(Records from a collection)
################

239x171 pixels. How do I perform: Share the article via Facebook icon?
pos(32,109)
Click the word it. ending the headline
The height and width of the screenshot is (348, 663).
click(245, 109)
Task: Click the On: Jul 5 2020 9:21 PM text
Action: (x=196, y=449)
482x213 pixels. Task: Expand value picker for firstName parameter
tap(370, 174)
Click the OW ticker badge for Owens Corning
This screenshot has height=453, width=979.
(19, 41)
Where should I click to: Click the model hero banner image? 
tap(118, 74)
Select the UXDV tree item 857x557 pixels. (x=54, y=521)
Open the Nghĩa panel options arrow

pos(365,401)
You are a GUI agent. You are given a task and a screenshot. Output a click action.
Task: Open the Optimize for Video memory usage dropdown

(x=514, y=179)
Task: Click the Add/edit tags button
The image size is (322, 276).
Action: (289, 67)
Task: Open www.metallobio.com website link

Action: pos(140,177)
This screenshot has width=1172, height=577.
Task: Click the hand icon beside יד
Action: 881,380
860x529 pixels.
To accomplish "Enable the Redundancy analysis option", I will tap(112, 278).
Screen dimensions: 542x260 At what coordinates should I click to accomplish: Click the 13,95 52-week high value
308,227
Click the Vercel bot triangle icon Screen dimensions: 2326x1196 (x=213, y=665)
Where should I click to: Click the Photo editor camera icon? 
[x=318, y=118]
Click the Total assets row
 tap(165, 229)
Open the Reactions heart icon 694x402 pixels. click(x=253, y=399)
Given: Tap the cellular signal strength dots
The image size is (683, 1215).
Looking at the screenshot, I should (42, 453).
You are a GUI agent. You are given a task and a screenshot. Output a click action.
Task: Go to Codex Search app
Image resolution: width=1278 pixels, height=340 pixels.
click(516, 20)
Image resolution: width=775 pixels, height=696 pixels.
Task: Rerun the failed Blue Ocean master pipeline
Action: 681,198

################

THE PROBLEM
Quote the data above in full, changing nothing.

RESPONSE TO THIS EXERCISE
239x171 pixels. How do I perform: Share the article via Facebook icon?
pos(32,109)
Click the word it. ending the headline
The height and width of the screenshot is (348, 663).
click(245, 109)
Task: Click the On: Jul 5 2020 9:21 PM text
Action: (x=196, y=449)
482x213 pixels. Task: Expand value picker for firstName parameter
tap(370, 174)
Click the OW ticker badge for Owens Corning
This screenshot has height=453, width=979.
(19, 41)
Where should I click to: Click the model hero banner image? 
tap(118, 74)
Select the UXDV tree item 857x557 pixels. (x=54, y=521)
Open the Nghĩa panel options arrow

pos(365,401)
You are a GUI agent. You are given a task and a screenshot. Output a click action.
Task: Open the Optimize for Video memory usage dropdown

(x=514, y=179)
Task: Click the Add/edit tags button
The image size is (322, 276).
Action: (289, 67)
Task: Open www.metallobio.com website link

Action: pos(140,177)
This screenshot has width=1172, height=577.
Task: Click the hand icon beside יד
Action: 881,380
860x529 pixels.
To accomplish "Enable the Redundancy analysis option", I will tap(112, 278).
Screen dimensions: 542x260 At what coordinates should I click to accomplish: Click the 13,95 52-week high value
308,227
Click the Vercel bot triangle icon Screen dimensions: 2326x1196 (x=213, y=665)
Where should I click to: Click the Photo editor camera icon? 
[x=318, y=118]
Click the Total assets row
 tap(165, 229)
Open the Reactions heart icon 694x402 pixels. click(x=253, y=399)
Given: Tap the cellular signal strength dots
The image size is (683, 1215).
Looking at the screenshot, I should (42, 453).
You are a GUI agent. You are given a task and a screenshot. Output a click action.
Task: Go to Codex Search app
Image resolution: width=1278 pixels, height=340 pixels.
click(516, 20)
Image resolution: width=775 pixels, height=696 pixels.
Task: Rerun the failed Blue Ocean master pipeline
Action: 681,198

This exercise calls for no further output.